Neither Party is a legal representative of the other Party, and neither Party
can assume or create any obligation, representation, warranty or guarantee,
express or implied, on behalf of the other Party for any purpose whatsoever.
Each Party shall use its own discretion and shall have complete and
authoritative control over its employees and the details of performing its
obligations under this Agreement.

      18.13 NO BENEFIT OF THIRD PARTIES. The representations, warranties,
covenants and agreements set forth in this Agreement are for the sole benefit of
the Parties hereto and their successors and permitted assigns, and they shall
not be construed as conferring any rights on any Third Parties.

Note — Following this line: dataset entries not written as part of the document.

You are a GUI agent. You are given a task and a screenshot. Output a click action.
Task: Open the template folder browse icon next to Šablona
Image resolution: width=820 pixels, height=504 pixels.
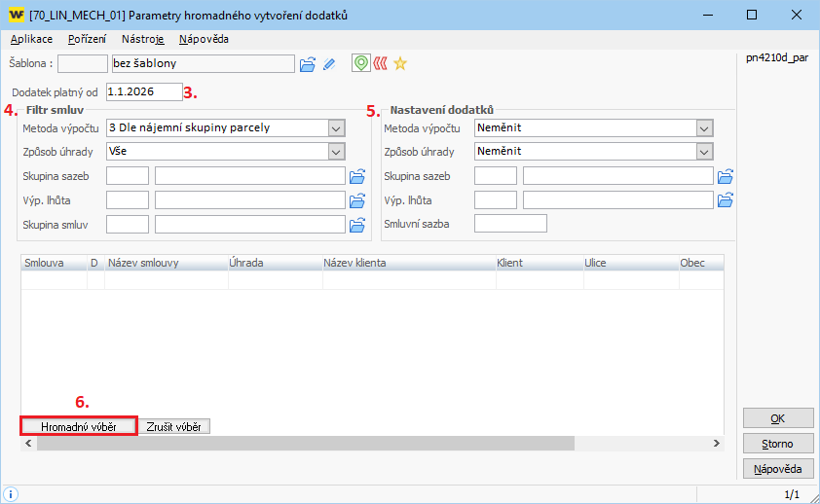308,64
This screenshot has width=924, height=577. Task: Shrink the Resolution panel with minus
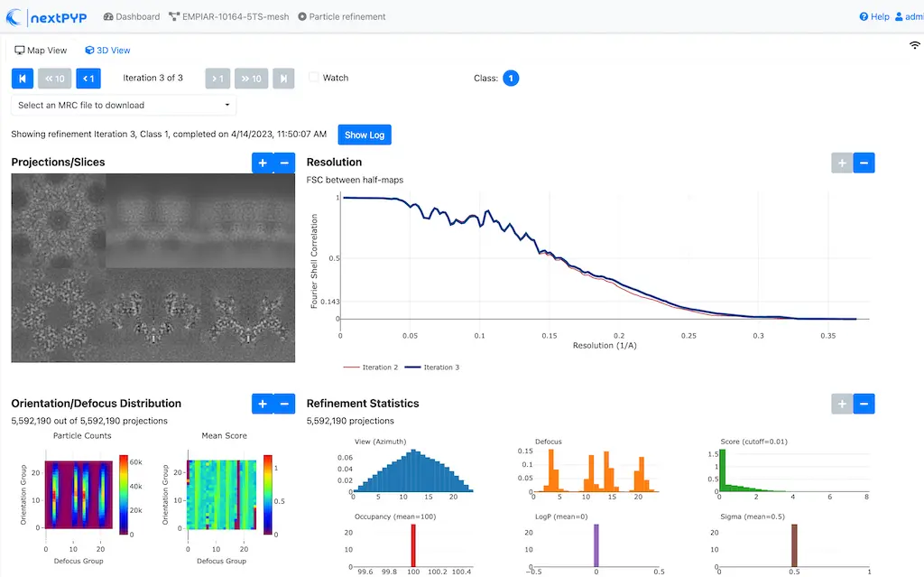864,163
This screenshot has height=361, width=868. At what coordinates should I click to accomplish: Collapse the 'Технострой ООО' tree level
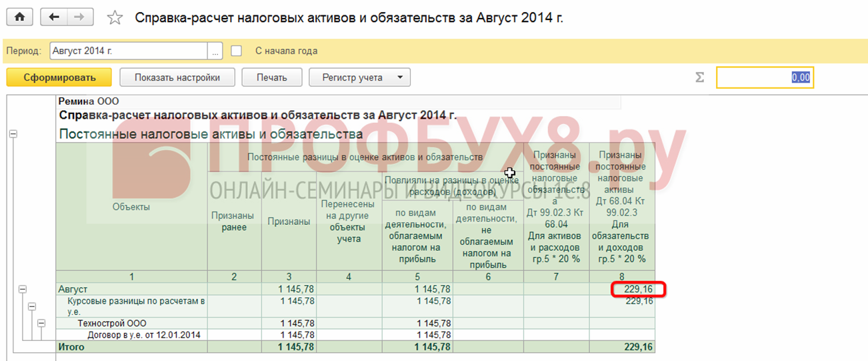click(42, 323)
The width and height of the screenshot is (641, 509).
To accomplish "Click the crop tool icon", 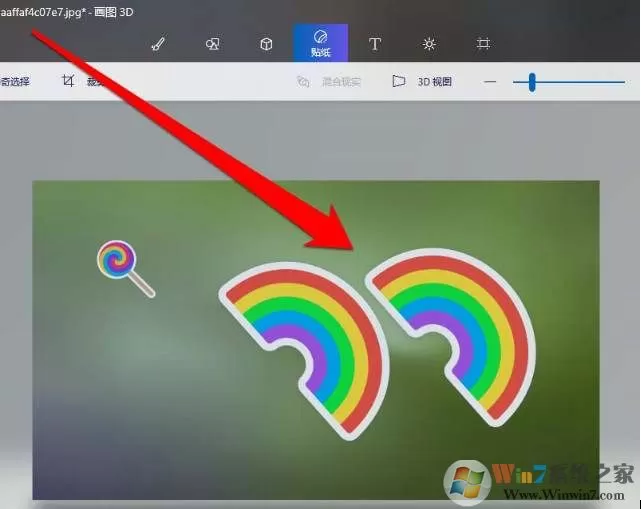I will (68, 81).
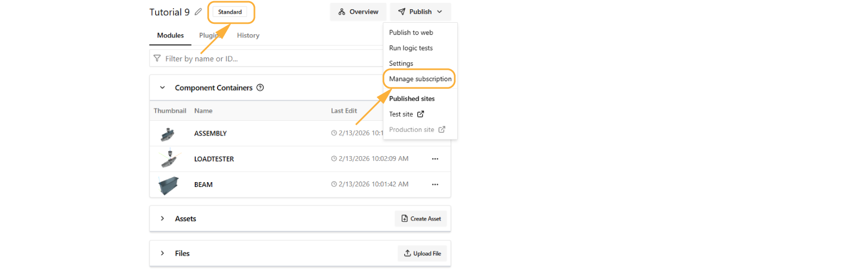Collapse the Component Containers section
This screenshot has width=868, height=271.
[162, 88]
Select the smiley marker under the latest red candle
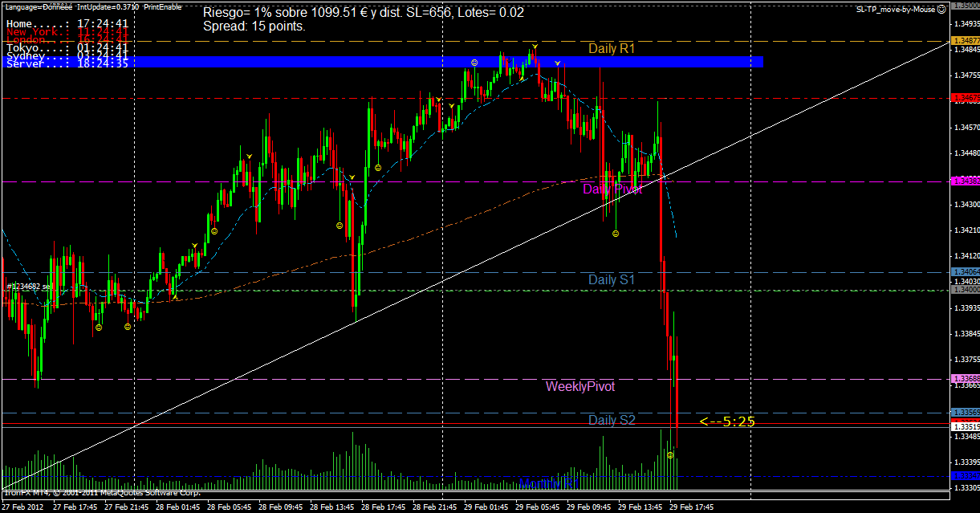Viewport: 980px width, 513px height. coord(670,455)
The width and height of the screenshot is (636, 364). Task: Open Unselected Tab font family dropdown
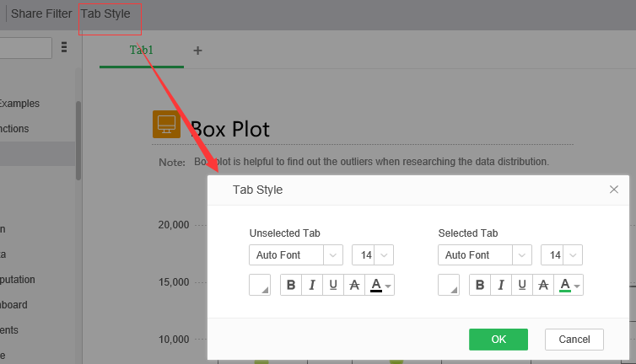[x=295, y=255]
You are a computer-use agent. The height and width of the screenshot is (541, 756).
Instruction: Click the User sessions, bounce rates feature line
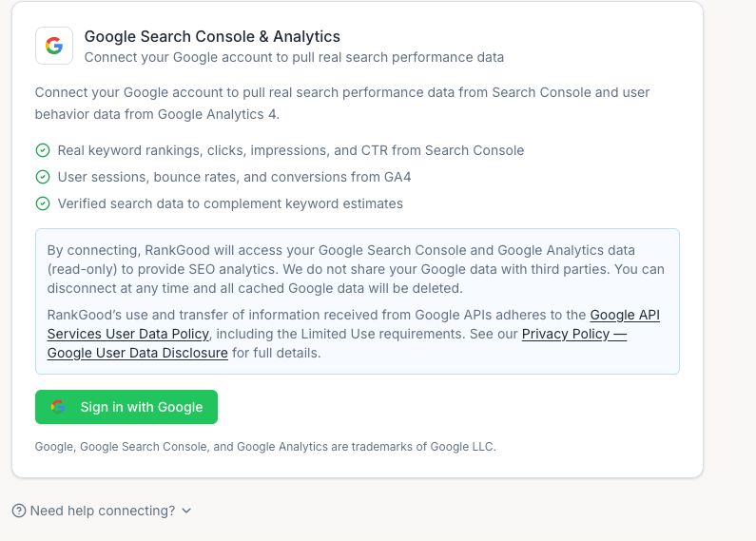234,177
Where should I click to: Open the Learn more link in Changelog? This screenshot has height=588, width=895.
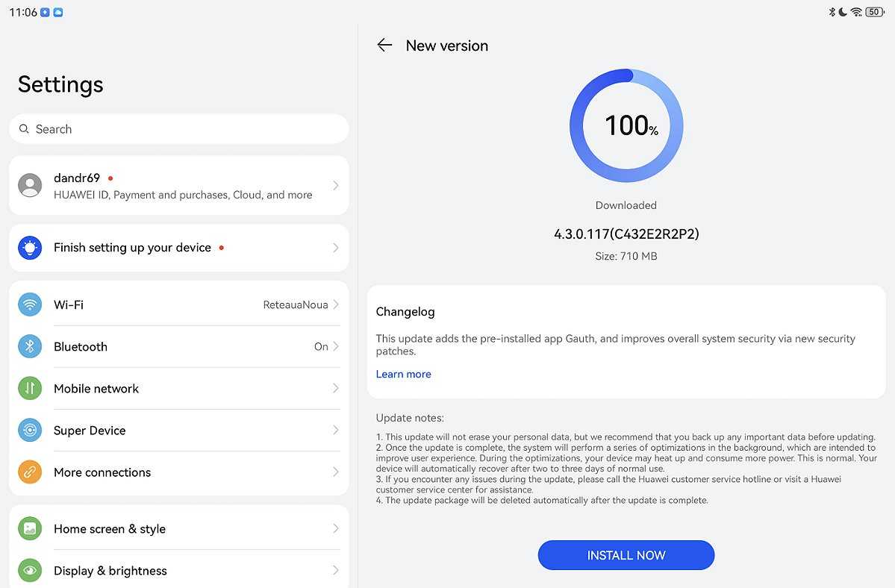pyautogui.click(x=404, y=374)
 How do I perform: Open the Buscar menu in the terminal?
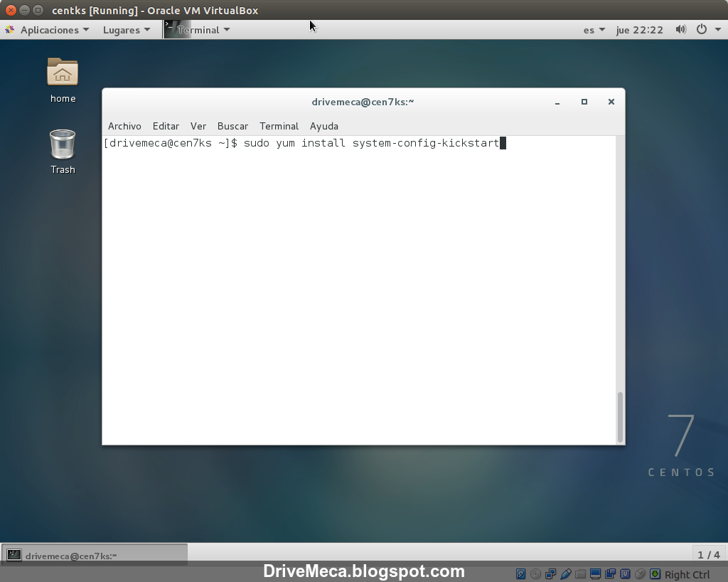(232, 126)
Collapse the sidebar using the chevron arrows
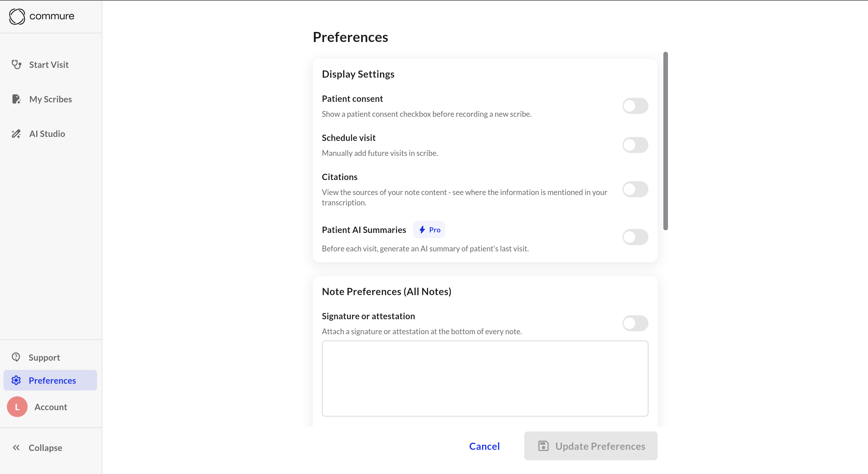The width and height of the screenshot is (868, 474). [x=16, y=448]
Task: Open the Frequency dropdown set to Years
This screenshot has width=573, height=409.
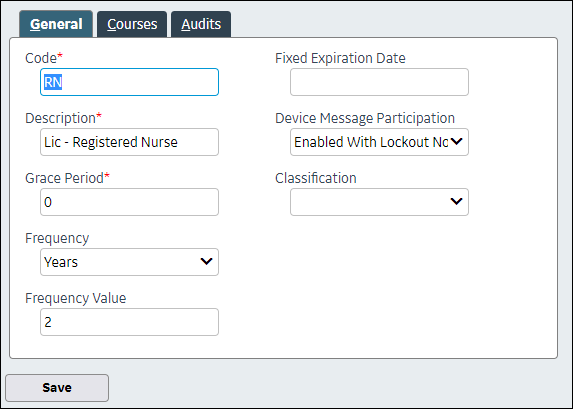Action: coord(129,262)
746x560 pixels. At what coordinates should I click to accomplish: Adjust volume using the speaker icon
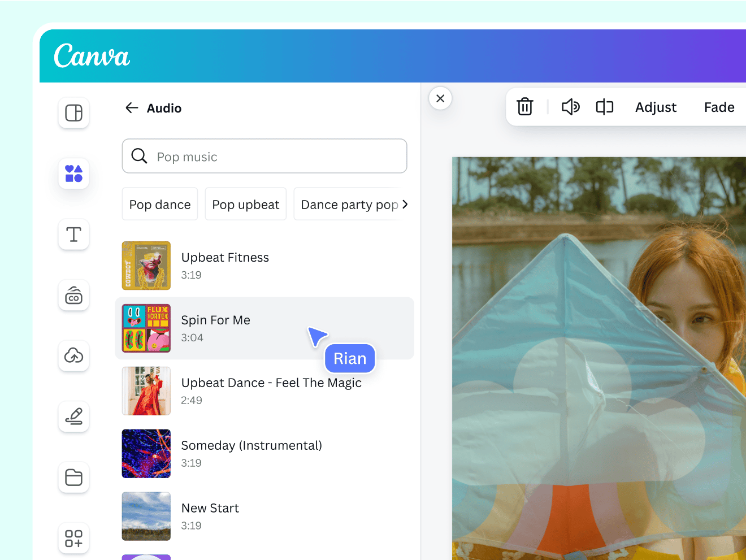click(570, 107)
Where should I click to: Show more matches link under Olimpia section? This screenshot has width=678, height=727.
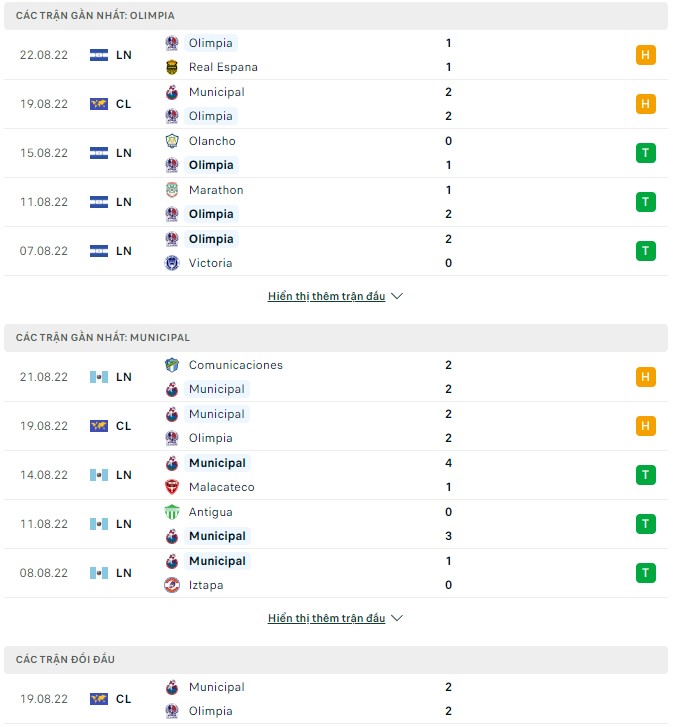(x=326, y=297)
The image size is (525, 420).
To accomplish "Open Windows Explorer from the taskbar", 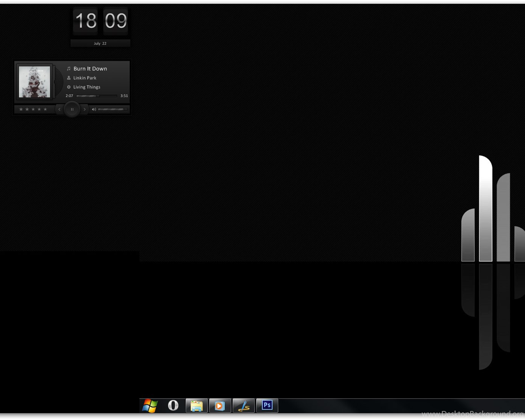I will pyautogui.click(x=196, y=406).
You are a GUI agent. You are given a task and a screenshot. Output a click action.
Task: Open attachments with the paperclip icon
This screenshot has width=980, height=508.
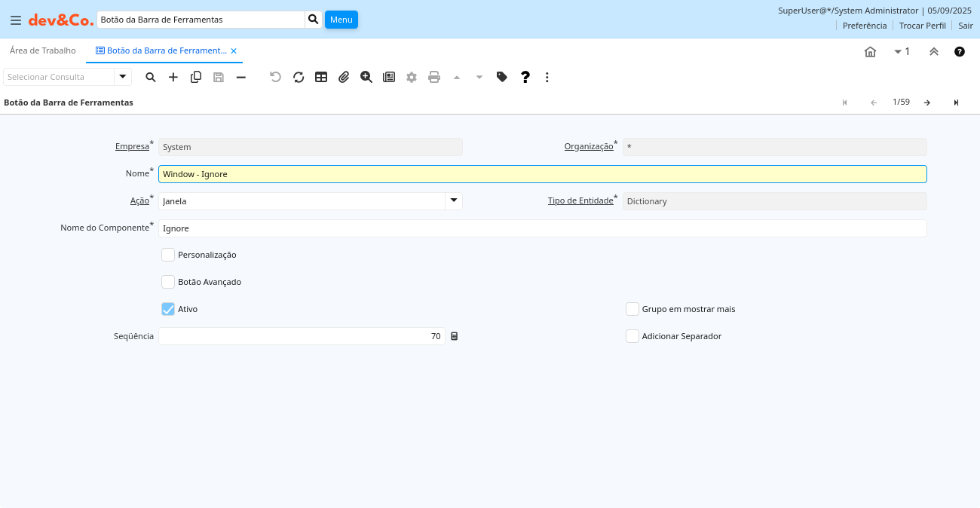click(344, 77)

      18.14 USE OF NAMES, LOGOS OR SYMBOLS. Except as otherwise explicitly
authorized under this Agreement, no Party hereto shall use, and no rights are
granted in or to, the names or trademarks (including the names "Amgen" and
"ViaCell"), physical likeness, employee names or owner symbol of any other Party
for any purpose (including, without limitation, private or public securities
placements) without the prior written consent of the affected Party, such
consent not to be unreasonably withheld or delayed so long as such use of name
is limited to objective statement of fact rather than for endorsement purposes.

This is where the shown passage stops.